((

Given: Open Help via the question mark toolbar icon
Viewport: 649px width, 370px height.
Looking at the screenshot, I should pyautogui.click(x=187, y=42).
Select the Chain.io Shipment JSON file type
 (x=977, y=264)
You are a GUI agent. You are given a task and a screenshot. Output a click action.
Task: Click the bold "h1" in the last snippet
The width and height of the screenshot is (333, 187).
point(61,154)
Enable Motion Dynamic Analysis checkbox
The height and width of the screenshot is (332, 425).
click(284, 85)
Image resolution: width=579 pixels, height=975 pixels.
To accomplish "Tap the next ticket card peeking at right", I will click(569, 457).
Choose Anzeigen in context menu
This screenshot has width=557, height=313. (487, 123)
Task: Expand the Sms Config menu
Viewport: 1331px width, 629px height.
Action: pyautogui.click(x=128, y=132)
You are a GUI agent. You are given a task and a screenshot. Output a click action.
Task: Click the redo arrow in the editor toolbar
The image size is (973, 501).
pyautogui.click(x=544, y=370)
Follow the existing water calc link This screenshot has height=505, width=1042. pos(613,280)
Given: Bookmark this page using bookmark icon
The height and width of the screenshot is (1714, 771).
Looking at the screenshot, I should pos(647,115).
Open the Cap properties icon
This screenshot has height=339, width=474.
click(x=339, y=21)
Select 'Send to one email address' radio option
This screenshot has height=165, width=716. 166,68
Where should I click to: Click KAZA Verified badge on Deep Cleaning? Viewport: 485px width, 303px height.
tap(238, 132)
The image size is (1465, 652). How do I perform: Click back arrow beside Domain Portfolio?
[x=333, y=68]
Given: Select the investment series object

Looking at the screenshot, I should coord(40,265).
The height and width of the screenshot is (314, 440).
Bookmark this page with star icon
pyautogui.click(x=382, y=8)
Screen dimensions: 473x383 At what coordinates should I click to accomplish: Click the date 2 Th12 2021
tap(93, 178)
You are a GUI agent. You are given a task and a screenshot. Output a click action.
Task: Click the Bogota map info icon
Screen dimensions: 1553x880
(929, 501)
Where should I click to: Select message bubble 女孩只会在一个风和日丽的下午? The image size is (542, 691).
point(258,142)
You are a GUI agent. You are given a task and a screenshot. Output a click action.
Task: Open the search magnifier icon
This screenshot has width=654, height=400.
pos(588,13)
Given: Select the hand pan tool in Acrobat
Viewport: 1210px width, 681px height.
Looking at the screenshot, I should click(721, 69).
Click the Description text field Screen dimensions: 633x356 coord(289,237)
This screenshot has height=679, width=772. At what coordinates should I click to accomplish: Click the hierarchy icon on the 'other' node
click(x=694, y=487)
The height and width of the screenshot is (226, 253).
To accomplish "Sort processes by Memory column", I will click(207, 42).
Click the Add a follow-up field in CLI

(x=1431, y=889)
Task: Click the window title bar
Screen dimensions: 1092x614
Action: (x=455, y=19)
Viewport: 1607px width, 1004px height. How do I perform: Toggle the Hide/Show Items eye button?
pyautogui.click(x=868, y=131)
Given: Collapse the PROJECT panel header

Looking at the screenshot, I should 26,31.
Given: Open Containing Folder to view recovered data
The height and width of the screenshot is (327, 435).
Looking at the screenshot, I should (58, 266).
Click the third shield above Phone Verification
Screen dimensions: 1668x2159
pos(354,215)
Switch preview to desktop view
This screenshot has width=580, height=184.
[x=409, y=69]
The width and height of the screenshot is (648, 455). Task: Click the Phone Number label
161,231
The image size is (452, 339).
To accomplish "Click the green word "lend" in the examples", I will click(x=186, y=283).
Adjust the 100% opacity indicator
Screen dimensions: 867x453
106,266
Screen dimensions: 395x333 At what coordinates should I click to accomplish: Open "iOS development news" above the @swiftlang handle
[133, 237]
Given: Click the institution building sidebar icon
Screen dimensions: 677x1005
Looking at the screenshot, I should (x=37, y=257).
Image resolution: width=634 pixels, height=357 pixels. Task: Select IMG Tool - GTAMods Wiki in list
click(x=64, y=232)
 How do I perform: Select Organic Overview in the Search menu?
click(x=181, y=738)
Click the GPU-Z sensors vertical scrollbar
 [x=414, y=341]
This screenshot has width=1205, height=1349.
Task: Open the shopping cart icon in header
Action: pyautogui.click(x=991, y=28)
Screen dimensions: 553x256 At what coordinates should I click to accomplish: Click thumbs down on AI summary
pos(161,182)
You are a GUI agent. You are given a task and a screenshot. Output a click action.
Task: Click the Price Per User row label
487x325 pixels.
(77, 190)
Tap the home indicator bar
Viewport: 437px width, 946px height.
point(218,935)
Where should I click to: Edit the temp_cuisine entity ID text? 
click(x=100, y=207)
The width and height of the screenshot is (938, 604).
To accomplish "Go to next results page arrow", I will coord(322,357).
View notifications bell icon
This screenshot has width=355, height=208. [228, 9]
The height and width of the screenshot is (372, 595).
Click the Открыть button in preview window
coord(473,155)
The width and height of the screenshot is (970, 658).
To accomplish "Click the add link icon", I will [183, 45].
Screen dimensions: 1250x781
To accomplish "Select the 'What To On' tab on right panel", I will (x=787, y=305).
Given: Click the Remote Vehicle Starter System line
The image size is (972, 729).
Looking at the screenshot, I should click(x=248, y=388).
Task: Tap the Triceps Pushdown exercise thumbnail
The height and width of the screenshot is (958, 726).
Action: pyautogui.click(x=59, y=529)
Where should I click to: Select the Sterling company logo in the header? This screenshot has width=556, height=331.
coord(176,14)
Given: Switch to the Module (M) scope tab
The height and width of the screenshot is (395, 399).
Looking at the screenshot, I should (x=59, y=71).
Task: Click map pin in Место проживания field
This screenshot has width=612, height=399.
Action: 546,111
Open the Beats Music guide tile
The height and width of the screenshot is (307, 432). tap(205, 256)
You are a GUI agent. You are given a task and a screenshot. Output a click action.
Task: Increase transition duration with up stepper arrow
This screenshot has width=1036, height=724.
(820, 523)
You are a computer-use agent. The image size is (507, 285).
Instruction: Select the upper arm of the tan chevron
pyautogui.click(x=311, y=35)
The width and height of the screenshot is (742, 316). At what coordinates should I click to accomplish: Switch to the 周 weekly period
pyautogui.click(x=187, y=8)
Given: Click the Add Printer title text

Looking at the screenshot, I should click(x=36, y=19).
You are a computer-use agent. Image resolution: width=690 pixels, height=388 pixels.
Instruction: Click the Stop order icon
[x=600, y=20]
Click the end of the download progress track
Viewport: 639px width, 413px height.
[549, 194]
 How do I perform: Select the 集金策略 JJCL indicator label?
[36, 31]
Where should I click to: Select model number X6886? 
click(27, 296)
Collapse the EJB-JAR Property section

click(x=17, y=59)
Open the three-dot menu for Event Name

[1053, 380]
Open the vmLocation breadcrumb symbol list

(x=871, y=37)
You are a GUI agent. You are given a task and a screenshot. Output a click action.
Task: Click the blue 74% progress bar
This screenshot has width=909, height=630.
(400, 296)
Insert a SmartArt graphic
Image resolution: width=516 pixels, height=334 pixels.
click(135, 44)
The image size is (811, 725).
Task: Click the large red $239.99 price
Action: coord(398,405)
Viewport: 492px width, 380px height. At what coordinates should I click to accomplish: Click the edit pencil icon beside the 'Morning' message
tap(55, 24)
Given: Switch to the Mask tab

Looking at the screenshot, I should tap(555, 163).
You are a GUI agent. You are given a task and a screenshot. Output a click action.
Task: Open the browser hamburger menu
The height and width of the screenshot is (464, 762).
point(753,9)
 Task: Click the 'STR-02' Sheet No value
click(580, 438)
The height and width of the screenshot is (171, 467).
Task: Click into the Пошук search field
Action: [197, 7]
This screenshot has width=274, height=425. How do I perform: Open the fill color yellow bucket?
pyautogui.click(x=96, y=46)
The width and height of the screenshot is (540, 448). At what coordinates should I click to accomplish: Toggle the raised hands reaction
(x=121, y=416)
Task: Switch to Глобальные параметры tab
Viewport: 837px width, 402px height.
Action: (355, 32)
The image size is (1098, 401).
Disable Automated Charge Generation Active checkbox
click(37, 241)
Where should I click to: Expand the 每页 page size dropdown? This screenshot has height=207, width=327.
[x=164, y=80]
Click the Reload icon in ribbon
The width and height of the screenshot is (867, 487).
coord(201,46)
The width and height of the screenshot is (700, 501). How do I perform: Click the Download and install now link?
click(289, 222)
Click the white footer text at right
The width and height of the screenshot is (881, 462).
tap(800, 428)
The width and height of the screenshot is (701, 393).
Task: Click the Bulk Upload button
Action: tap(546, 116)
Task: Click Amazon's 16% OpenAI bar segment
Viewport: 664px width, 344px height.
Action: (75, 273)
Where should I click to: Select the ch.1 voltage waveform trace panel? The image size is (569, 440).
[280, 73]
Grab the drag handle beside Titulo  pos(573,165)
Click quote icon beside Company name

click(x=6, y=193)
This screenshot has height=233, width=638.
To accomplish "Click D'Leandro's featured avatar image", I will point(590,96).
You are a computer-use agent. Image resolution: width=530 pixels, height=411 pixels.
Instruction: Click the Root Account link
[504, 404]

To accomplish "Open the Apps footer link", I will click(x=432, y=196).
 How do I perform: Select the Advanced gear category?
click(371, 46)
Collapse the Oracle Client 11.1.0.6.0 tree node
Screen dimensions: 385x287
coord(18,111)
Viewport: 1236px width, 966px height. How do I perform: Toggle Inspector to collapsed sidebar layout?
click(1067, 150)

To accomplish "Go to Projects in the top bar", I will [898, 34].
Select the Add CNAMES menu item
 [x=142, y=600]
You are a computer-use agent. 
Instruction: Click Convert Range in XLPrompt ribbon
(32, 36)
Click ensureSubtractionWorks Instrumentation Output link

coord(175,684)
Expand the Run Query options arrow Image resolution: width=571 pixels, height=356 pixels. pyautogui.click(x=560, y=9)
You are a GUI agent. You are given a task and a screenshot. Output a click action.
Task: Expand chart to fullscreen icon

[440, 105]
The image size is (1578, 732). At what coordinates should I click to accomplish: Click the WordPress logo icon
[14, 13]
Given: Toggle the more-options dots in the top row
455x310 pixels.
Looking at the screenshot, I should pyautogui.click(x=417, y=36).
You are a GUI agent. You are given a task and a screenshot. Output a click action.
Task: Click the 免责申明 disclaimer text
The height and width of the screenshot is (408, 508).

))

PROPOSTA DO EXERCÍCIO:
Conte as linhas acima que contêm a palavra "Phone". Responda só com o número.

RESPOSTA DO EXERCÍCIO:
2